WHAT THE TASK ASKS: In the entries below, find each line bearing the string "calendar" and copy it.

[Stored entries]
■ ■ ■ ■

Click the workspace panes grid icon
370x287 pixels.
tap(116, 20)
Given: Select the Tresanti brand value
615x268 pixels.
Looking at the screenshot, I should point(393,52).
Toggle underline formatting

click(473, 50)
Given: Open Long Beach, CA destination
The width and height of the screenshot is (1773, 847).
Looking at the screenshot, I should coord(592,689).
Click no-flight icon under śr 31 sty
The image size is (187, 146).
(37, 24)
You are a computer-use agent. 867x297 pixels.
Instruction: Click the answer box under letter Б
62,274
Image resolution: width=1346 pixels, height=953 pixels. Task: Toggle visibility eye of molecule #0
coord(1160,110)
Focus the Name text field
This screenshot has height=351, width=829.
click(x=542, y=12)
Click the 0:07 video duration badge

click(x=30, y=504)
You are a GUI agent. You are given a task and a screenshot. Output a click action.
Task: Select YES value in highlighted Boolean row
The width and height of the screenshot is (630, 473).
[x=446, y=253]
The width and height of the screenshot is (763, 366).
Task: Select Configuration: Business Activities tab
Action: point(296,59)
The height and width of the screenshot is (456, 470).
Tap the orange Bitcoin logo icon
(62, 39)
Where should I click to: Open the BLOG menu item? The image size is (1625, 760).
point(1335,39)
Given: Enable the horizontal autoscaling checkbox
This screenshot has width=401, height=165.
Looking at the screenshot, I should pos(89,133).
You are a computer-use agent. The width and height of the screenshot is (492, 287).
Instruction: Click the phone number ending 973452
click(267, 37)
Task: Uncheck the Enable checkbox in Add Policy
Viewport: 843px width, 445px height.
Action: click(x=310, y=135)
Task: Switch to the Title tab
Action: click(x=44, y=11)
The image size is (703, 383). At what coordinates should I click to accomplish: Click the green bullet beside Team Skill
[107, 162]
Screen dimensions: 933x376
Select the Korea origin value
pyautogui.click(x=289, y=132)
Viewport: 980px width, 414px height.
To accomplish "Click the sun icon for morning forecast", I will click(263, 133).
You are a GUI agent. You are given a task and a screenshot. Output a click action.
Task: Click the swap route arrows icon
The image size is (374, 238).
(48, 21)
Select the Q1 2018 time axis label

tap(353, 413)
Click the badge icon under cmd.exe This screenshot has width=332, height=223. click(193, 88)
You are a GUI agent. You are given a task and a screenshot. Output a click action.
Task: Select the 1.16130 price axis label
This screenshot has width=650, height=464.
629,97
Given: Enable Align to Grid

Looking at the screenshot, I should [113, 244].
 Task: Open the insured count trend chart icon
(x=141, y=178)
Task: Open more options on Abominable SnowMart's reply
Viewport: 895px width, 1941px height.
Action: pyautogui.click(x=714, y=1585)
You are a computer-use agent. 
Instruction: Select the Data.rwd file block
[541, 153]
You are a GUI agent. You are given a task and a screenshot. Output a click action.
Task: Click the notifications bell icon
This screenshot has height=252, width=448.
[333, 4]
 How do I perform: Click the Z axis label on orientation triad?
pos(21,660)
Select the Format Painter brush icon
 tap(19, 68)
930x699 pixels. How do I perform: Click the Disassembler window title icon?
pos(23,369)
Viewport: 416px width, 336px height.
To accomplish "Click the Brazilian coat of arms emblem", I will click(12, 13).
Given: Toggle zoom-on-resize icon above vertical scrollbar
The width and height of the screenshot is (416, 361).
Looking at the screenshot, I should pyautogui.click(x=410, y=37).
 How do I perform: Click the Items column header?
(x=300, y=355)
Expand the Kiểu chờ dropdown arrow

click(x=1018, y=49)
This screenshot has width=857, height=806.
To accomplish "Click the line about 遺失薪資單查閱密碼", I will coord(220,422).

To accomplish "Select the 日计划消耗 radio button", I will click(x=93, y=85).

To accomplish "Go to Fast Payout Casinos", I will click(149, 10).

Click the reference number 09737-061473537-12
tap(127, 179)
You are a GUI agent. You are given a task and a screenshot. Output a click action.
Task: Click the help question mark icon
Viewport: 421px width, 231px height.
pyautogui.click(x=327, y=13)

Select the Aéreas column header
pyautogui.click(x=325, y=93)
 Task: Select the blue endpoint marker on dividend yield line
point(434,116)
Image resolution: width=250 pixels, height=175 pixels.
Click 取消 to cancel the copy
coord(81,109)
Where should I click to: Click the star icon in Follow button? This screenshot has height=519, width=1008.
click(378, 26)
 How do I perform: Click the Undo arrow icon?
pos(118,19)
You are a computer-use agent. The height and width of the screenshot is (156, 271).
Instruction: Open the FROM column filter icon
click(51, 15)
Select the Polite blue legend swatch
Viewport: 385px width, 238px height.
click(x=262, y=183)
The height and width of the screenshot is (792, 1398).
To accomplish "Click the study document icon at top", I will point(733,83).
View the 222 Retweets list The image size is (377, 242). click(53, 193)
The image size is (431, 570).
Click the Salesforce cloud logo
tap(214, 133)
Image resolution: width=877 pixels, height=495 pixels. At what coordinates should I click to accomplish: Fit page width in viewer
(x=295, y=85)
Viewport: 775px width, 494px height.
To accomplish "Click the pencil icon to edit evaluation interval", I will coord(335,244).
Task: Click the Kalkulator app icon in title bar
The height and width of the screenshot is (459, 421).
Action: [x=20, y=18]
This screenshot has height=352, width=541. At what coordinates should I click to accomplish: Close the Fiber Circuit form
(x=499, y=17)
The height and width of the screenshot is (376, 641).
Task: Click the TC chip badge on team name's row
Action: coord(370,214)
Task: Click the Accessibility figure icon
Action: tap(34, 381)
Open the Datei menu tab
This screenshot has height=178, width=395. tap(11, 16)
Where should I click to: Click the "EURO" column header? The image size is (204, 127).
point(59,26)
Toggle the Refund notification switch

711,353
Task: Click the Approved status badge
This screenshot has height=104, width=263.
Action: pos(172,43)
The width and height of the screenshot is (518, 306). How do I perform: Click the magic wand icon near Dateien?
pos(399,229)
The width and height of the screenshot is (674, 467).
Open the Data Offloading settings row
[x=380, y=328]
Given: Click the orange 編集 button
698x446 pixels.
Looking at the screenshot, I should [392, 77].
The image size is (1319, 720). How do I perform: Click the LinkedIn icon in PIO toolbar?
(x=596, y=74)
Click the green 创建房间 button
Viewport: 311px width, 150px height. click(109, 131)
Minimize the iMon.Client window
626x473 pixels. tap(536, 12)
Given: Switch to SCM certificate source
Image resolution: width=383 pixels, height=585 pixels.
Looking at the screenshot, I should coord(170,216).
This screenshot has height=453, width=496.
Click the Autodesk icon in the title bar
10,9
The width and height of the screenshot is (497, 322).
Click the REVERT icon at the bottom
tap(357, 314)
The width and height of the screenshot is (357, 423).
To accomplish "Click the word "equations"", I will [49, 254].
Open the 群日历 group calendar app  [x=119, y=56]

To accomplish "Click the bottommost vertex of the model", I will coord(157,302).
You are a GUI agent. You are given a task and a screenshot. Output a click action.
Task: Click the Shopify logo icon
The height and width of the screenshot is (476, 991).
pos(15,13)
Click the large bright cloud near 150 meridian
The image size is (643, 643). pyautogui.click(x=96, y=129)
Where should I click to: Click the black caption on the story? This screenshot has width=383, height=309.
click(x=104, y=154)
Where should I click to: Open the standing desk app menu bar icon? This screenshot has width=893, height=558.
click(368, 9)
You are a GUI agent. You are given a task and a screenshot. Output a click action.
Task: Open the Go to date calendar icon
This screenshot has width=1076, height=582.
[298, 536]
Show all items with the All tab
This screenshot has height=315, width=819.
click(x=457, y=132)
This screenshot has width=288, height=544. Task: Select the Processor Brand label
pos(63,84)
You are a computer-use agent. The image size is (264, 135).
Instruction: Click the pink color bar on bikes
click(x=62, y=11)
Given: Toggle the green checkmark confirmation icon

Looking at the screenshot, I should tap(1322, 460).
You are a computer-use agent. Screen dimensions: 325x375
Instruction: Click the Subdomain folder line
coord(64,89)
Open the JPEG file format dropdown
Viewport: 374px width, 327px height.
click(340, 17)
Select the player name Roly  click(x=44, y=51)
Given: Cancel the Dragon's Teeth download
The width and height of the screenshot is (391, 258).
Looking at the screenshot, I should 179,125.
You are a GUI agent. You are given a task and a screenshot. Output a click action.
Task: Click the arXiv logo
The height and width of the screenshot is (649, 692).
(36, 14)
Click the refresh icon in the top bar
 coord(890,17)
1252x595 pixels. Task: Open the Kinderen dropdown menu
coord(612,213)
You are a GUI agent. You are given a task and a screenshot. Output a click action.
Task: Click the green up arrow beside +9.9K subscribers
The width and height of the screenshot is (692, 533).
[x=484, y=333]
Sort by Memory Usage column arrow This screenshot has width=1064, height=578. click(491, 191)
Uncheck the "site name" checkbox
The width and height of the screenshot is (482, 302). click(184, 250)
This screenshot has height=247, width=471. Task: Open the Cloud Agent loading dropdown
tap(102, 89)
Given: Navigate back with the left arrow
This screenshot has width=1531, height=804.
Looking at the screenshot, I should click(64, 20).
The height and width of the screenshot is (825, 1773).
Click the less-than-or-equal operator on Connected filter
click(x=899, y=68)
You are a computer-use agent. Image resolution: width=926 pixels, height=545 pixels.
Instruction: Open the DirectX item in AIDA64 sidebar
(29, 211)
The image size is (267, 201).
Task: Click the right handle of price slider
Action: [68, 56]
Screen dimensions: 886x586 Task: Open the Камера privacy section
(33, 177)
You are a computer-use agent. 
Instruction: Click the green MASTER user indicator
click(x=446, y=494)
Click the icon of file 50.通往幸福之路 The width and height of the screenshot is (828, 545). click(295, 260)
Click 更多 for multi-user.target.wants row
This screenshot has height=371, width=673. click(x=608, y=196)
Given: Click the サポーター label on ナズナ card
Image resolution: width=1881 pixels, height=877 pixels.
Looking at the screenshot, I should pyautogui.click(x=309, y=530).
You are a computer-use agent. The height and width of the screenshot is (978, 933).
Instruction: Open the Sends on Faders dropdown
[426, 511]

■ ■ ■ ■

YOUR SOLUTION:
Open the 群日历 group calendar app  [x=119, y=56]
Task: Open the Go to date calendar icon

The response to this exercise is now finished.